The afternoon visit, meanwhile, produced a pair of Stonechats and a squealing Water Rail at Hails View, and a single Redshank on the North Brooks, but best of all was a ringtail Hen Harrier hunting over towards the village - my first of the year here so grateful thanks indeed to the couple I was chatting to who alerted me to its presence. It briefly disappeared from view before we picked it up again, higher up and being chased towards the river by a Carrion Crow. The Harrier ducked and dived to evade the corvid and eventually disappeared around the corner towards the Mid Brooks.
|Hen Harrier from Winpenny Hide, photo by Chris and Juliet Moore ©|
A rather quieter visit on Saturday morning again produced at least five singing Chiffchaffs but also my first singing Meadow Pipits of the year with a couple of males performing display flights out on the Mid and South Brooks.
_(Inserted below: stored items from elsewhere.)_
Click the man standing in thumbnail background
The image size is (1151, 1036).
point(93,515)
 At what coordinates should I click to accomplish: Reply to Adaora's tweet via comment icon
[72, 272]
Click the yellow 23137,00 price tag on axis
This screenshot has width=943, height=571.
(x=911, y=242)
Notable by their absence were Black-tailed Godwits - aside from during the very cold weather my first Godwit-less visit to the Brooks since the autumn. Three Redshank put on a good display from Winpenny and West Mead, constantly calling and occasionally flying around, while a single Ruff was feeding out with the Wigeon in front of Hails View. Shelduck numbers remain high with a conservative count of 29 onsite. After the first two of the year mid-month, Coot numbers reached a personal patch record count of six today. Still a few Fieldfare (7) and Redwing (12) around too while the session ended with a mating pair of Kestrels at Wiggonholt.
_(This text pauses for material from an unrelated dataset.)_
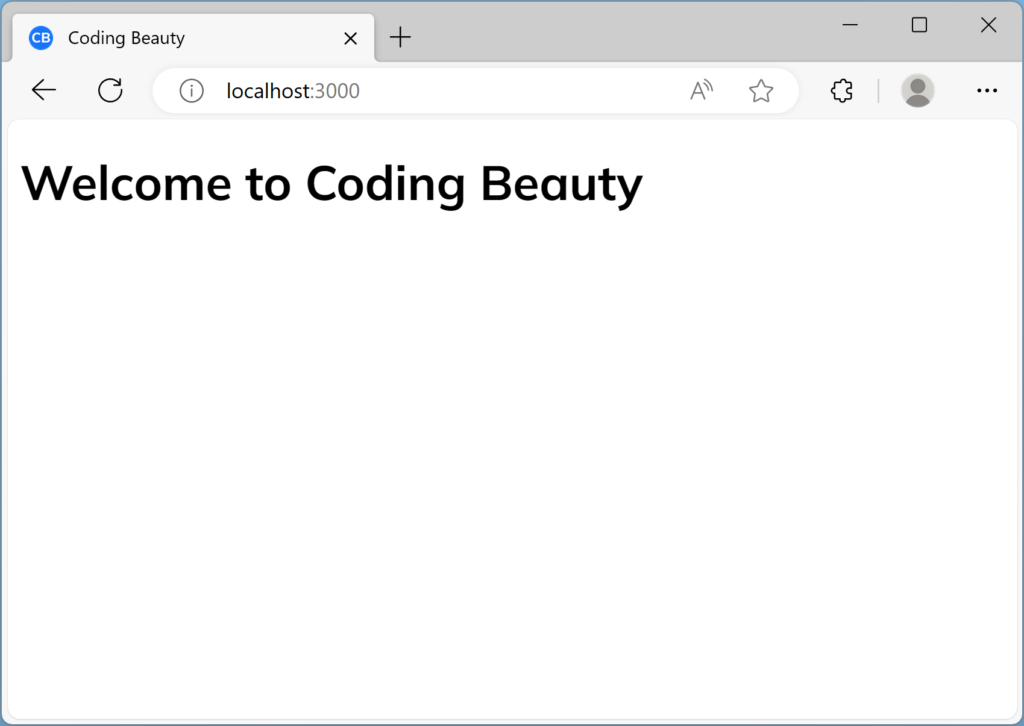
Task: Open the Extensions puzzle icon
Action: click(842, 91)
I only had time for a couple of hours on the reserve early doors on Sunday but it was good to notice another increase in Chiffchaffs to at least eight singing males including an odd aberrant one on the path down to Nettley's. Slowly but surely spring is coming, although it's hard to believe it's the last weekend of March and I've still yet to see Sand Martin or Wheatear! Another species noticeable by its increase in number was Gadwall with five present today.
|Gadwall pair at West Mead. There were another three on the North Brooks today|
At least two Redshank were again vocal on the Mid Brooks while after yesterday's absence there were two Black-tailed Godwits on the North Brooks. The undoubted highlight though was the Great White Egret I picked up from The Hanger. I assumed it to be the same bird that's been doing the rounds locally for a while and Gary and I saw on Wednesday but thanks to a heads-up tweet from Emily Summers I was alerted to the presence of TWO on the North Brooks later in the day which I was able to get from the attic window!
|Great White Egret through the mist from The Hanger this morning|
A pretty productive weekend in all, taking both the garden total and patch year lists to 106.